## Begin

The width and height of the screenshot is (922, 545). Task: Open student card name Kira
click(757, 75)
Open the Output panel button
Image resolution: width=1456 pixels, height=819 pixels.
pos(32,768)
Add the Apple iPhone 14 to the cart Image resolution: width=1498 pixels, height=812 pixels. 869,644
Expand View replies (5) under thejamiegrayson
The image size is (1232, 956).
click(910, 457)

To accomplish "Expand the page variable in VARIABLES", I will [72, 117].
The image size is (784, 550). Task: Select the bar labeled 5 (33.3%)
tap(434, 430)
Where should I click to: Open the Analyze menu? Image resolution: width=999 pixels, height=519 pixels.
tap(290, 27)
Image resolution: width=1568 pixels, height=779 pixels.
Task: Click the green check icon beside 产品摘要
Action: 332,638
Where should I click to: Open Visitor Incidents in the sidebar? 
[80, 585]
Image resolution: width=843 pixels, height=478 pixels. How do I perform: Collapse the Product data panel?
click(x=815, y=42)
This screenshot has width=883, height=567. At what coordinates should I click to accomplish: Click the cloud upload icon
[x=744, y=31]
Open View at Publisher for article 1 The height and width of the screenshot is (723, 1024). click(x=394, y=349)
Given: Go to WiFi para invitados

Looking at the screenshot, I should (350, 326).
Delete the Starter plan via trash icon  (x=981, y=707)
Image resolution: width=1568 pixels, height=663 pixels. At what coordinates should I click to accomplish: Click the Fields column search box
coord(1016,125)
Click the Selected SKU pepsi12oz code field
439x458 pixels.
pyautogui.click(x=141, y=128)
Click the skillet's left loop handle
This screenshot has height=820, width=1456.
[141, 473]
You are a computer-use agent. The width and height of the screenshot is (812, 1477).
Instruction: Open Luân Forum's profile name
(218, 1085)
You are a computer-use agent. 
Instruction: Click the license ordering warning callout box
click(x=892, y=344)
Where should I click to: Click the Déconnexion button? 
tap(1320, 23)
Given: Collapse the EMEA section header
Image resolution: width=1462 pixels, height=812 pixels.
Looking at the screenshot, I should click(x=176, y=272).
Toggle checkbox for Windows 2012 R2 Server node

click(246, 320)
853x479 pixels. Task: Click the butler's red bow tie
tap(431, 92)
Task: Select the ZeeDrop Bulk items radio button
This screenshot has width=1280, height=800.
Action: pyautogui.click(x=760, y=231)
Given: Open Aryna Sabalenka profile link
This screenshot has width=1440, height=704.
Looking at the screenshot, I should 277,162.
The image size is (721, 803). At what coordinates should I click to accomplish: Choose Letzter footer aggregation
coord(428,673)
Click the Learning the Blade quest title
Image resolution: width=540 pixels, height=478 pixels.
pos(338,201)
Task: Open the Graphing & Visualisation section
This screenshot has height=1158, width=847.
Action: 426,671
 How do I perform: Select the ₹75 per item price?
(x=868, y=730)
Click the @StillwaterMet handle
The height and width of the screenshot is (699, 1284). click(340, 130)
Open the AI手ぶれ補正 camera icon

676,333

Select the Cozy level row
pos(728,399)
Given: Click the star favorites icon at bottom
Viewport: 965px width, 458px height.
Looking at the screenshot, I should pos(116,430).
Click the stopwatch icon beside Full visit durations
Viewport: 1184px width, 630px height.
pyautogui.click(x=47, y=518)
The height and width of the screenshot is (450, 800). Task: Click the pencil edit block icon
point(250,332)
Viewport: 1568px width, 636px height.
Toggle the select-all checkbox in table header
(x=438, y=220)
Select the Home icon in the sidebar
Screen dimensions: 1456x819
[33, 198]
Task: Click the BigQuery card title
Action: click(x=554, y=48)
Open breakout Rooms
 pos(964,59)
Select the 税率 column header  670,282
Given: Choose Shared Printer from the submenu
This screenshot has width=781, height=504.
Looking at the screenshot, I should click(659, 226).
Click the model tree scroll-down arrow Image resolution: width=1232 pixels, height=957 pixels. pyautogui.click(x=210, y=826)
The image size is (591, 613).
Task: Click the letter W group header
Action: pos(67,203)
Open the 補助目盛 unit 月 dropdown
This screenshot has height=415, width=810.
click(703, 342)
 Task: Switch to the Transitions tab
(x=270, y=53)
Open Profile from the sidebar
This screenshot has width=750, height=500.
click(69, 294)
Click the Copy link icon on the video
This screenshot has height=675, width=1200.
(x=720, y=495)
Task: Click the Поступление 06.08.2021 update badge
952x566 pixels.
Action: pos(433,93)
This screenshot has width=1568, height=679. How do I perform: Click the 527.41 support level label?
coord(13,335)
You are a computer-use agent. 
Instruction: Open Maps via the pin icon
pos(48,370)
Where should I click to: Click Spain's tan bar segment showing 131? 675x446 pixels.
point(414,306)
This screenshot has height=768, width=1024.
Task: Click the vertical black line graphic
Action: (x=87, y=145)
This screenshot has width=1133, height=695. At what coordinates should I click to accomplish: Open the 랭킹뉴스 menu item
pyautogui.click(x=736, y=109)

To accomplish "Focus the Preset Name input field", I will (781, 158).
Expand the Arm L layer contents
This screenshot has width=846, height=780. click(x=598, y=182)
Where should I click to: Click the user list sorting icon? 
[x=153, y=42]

## End

Prompt: Scale the data from the line containing "Where should I click to: Click the user" down through the end of the data. Write those lines again, requests included, with every coordinate in the answers multiplied by 0.5 and rounded to a whole number, halves rounded up.

Completed exercise:
Where should I click to: Click the user list sorting icon? 
[x=77, y=21]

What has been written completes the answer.